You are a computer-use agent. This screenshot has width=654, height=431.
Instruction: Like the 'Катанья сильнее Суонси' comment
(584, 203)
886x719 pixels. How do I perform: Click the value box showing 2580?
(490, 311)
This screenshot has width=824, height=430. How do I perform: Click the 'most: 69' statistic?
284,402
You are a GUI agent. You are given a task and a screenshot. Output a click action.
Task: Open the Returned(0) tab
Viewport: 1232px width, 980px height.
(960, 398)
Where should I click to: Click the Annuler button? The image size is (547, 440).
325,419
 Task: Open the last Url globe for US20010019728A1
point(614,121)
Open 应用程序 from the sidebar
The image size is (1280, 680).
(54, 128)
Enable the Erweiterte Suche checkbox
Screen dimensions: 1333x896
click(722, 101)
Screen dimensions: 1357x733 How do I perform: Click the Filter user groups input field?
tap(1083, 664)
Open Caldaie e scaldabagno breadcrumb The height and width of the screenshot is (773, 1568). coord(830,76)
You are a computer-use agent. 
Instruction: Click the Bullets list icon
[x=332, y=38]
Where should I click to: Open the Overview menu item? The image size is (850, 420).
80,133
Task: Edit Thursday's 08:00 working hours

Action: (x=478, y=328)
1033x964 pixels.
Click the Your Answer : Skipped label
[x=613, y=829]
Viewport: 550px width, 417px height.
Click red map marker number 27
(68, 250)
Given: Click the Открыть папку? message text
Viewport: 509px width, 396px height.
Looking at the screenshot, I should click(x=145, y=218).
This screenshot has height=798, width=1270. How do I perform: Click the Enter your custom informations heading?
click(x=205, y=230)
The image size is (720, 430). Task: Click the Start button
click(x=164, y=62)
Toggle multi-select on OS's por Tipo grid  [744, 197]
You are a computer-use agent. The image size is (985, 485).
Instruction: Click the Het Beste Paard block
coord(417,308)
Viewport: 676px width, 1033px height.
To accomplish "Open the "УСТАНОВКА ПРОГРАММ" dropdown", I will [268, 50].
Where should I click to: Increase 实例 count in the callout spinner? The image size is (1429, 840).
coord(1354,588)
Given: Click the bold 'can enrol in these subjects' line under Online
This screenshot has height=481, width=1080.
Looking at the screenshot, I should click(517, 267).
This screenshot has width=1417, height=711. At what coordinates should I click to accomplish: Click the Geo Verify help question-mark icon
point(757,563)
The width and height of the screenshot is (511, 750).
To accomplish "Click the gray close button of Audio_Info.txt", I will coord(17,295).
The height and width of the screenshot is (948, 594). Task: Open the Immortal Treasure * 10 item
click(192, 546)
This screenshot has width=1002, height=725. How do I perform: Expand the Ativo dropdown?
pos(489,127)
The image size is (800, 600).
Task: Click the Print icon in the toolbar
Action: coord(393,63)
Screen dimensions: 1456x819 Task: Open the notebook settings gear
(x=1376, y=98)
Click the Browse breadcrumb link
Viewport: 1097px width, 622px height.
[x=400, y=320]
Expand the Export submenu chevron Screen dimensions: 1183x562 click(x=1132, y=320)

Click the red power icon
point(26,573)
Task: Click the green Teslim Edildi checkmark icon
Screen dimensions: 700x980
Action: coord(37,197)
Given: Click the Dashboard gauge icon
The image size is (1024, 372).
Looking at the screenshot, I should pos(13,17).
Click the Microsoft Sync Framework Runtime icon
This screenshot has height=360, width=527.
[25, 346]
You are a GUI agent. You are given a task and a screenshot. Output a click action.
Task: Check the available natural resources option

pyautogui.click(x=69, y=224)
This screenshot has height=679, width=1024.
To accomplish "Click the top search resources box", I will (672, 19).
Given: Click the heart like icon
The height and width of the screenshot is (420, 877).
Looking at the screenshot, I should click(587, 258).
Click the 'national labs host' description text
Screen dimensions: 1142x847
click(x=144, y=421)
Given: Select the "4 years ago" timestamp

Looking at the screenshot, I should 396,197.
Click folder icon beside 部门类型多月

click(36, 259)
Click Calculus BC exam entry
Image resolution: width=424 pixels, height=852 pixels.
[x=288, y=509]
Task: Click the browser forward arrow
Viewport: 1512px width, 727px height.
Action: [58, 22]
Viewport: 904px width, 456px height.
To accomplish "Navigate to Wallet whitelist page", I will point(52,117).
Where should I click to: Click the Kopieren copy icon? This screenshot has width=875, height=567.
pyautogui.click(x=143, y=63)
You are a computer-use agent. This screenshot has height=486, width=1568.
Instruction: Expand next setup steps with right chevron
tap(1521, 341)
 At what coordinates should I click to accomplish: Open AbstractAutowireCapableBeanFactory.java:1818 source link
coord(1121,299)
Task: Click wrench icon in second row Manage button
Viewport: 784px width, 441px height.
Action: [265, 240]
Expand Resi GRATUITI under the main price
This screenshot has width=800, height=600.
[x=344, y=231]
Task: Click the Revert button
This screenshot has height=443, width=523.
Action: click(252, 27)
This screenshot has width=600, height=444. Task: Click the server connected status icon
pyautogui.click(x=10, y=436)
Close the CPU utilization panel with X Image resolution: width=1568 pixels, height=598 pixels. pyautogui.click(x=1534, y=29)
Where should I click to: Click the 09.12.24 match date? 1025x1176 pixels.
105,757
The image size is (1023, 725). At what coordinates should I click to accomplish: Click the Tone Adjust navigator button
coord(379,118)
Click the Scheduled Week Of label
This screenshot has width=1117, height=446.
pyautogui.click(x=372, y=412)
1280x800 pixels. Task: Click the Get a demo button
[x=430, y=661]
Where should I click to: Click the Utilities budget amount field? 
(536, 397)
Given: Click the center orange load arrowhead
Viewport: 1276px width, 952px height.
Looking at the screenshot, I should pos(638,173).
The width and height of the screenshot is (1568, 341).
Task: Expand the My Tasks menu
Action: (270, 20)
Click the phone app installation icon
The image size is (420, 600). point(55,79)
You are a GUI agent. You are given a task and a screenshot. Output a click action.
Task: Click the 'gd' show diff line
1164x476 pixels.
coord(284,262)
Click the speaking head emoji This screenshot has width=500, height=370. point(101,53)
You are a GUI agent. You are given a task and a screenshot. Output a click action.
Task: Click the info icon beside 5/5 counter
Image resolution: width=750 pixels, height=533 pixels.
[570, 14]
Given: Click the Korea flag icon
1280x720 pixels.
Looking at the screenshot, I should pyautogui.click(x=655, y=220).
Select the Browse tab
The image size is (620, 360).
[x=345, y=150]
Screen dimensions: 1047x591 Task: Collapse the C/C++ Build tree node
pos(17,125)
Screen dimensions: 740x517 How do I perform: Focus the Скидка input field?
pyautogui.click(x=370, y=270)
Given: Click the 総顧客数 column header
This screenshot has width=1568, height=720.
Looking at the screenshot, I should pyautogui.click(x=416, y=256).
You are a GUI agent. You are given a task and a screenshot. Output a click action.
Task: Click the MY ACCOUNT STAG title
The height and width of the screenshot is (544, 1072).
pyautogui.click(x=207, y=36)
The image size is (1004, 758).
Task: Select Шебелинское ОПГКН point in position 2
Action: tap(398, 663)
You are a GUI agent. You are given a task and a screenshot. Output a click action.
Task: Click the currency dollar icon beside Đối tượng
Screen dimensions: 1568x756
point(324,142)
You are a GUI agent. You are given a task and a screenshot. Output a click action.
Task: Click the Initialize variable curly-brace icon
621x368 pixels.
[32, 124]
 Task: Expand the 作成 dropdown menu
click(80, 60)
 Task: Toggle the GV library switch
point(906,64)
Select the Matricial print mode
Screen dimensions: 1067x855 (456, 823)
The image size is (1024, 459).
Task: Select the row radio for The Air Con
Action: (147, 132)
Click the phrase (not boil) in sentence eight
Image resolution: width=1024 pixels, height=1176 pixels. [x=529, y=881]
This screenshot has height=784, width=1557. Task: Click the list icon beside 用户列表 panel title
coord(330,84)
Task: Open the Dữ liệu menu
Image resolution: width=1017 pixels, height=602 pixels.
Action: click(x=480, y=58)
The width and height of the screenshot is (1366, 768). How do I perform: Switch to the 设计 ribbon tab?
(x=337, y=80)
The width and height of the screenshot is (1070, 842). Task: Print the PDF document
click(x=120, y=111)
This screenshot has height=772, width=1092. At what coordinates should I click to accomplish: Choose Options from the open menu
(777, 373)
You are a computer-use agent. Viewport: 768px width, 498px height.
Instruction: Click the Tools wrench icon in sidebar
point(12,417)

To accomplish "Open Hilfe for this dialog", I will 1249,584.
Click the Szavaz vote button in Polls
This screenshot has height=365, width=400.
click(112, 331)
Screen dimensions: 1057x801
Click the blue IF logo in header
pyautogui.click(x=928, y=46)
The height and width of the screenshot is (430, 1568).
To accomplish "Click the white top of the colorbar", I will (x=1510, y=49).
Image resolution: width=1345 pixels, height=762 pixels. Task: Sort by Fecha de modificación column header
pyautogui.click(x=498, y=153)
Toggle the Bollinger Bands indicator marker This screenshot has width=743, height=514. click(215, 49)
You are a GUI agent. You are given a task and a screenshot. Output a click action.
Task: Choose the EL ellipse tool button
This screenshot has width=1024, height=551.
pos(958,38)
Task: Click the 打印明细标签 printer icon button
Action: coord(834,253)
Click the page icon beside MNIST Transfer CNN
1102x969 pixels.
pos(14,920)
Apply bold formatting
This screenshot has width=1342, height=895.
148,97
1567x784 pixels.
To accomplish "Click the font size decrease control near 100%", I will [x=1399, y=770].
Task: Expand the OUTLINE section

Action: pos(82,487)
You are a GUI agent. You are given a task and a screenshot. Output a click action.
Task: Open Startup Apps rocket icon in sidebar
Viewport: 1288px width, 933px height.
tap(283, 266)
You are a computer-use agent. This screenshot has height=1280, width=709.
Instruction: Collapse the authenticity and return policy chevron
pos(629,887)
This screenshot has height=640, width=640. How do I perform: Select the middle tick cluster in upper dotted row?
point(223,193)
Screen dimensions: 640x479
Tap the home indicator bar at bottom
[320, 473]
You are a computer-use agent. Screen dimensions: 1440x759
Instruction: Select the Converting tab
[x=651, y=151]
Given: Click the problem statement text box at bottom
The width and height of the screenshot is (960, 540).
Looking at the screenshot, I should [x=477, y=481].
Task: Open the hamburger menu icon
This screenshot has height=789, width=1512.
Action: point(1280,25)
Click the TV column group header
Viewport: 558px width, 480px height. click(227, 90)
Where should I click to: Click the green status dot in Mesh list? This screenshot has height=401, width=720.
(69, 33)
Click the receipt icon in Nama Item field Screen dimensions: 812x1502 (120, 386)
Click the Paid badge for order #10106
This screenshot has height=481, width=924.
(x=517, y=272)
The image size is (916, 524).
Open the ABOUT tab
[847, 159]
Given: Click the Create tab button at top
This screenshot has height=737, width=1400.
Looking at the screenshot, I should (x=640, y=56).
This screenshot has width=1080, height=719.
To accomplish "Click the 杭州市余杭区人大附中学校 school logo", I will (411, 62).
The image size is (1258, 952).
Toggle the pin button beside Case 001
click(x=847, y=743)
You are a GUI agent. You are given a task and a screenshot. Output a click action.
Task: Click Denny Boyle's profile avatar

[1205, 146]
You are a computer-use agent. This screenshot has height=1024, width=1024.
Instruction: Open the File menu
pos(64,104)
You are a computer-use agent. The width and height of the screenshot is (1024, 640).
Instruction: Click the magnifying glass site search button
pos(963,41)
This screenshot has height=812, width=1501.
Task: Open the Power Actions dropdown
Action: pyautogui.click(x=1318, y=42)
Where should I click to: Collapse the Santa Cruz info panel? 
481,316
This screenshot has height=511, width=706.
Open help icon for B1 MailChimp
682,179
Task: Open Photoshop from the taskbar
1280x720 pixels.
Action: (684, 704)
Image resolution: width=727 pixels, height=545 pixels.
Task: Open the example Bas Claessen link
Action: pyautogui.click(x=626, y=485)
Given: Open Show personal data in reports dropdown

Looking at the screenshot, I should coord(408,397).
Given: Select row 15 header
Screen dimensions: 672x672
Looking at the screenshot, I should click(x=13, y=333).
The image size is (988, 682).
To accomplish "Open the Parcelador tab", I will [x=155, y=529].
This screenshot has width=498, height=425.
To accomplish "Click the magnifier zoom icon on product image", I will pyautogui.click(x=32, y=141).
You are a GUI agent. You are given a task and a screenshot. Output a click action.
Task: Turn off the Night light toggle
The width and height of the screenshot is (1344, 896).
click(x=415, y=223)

◆ BRIEF:
If a line in the material contains the word "page", copy that line.

◆ SOLUTION TO THIS EXERCISE:
To accomplish "Navigate to Wallet whitelist page", I will point(52,117).
Click the page icon beside MNIST Transfer CNN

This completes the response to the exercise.